I was thinking the other day you should help a few fellow painters and design a site or two! Mine is pathetic! You should Package one for Myself and Mike!


----------



## 6126 (May 9, 2010)

Thanks for the feedback. Im glad I posted it here now. Looks like its still a ways off from where it needs to be. I only want to do this one time. PWP guys site looks really good. Can someone post a link to Alec's site? I would like to see it too.


----------



## RCP (Apr 18, 2007)

One of my favorite sites, he had a black template in an earlier version that was real nice as well.


----------



## 6126 (May 9, 2010)

That is a nice site. Originally, I liked this templete minus the flash http://www.templatehelp.com/preset/pr_preview.php?i=20503&pr_code=2j72UCuFY2F7b0r85D40f76TF0rSqr Now Im undecided and not liking that one or what my designer put together


----------



## SouthFloridaPainter (Jan 27, 2011)

Woodland....Stay away from that template you linked to or any *flash* website!!!
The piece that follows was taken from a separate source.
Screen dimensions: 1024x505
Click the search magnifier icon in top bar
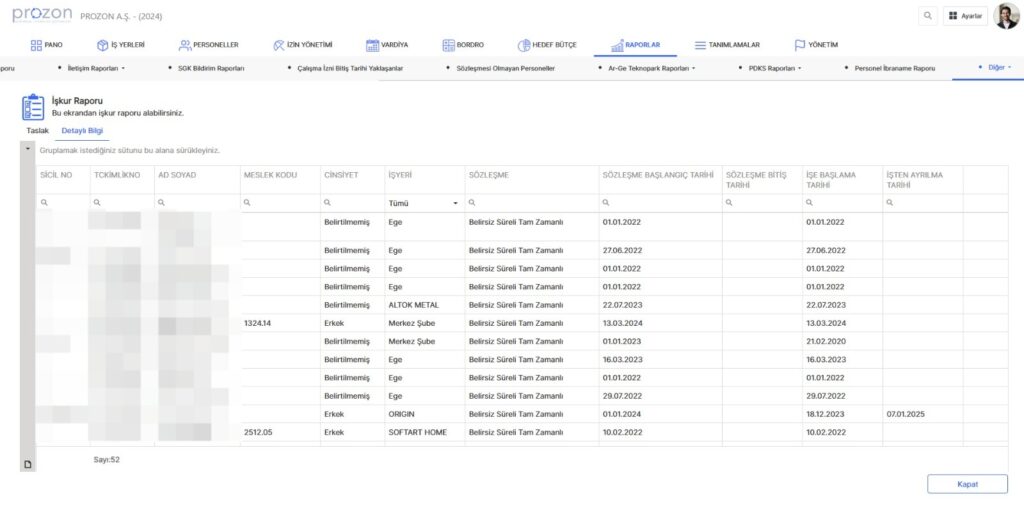928,16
This goes to anyone else that's thinking about website redesign.

Google cannot read flash websites....they are horrible as far as SEO is concerned.

Unfortunately, you have to design with SEO in mind. These means having the right keywords in the right spots, at least the best you can without interfering too much with the design or the readability of content.
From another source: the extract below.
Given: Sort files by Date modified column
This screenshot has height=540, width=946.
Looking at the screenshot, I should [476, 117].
My new site is under construction, and not yet SEO optimized, but you can check it out here. This an example of a wordpress based site with a premium theme installed. I will incorporate a video blog that I will try to maintain regularly. Will be carrying around flipcam style camera on jobs.

Still playing around with colors, content, etc...SEO will decide what I will ultimately display on homepage.

http://www.painting-contractors-wellington-florida.com/

I will post a new thread for " constructive criticism " when I get more done.

Good Luck Woodland, feel free to PM if your interested in learning more about designing with Wordpress.


----------



## Colour Republic (Aug 20, 2010)

It's a start as already mentioned but a bit basic it's only one tiny step up on what you've done yourself.

It's hard to slate it from just one screen shot but first impressions looks like a template style filled out badly.

It all depends on how much this designer is charging you, if it's $3-400 then fine but if it's anything over that then I'm not sure it's worth the money. Find some one with real skills.

Did you fnd this designer or did she find you?


----------



## 6126 (May 9, 2010)

Colour Republic said:


> It's a start as already mentioned but a bit basic it's only one tiny step up on what you've done yourself.
> 
> It's hard to slate it from just one screen shot but first impressions looks like a template style filled out badly.
> 
> ...


She found me.


----------